On the March 22 edition of Fox News' Hannity & Colmes, co-host Sean Hannity misleadingly claimed that the current unemployment rate “is literally ... lower than the '70s, '80s, and '90s.” But while the current unemployment rate is, in fact, lower than the average unemployment rate for the 1990s, it is higher than in 1998, 1999, and 2000 -- the last three years before President George W. Bush took office.
The Department of Labor's Bureau of Labor Statistics (BLS) reports that the seasonally adjusted unemployment rate for February was 4.8 percent and that the average unemployment rate for 2005 was 5.1 percent. The average unemployment rate for the 1990s was 5.8 percent.
As the graph below illustrates, the BLS reports that the annual average unemployment rate rose to 7.5 percent in 1992, the last full year of President George H.W. Bush's term. The unemployment rate declined every year during Bill Clinton's presidency, falling to 4.5 percent in 1998 and 4.2 percent in 1999 -- both lower than current unemployment. The unemployment rate fell to 4.0 percent in 2000 -- Clinton's last full year in office.
As the graph shows, the unemployment rate rose to 6.0 percent during the first three years of George W. Bush's presidency.

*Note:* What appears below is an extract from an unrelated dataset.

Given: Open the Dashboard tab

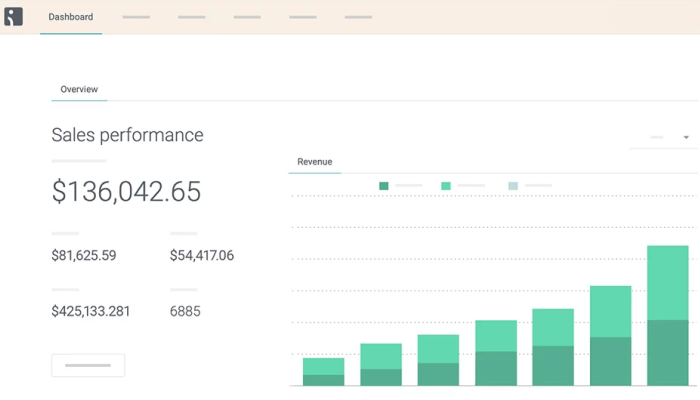Looking at the screenshot, I should pos(71,17).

It has declined since then but remains higher than when Bush took office.
From the March 22 edition of Fox News' Hannity & Colmes:
HANNITY: I want to ask you a political question about the president. You know something, [syndicated columnist] Bob [Novak]? Nearly five million new jobs have been created and just a little under 4-percent growth last year for the economy. We've out -- the president has gotten out of the recession, the negative impacts of 9-11. If you look at the jobless rate, it is literally -- the percentage -- lower than the '70s, '80s, and '90s. The president -- comparing it to the European Union and Japan, we are in far better shape. I don't understand one thing. Why isn't the message of success on the economy, the message of success in Afghanistan and Iraq, why does it not seem to be getting out that much?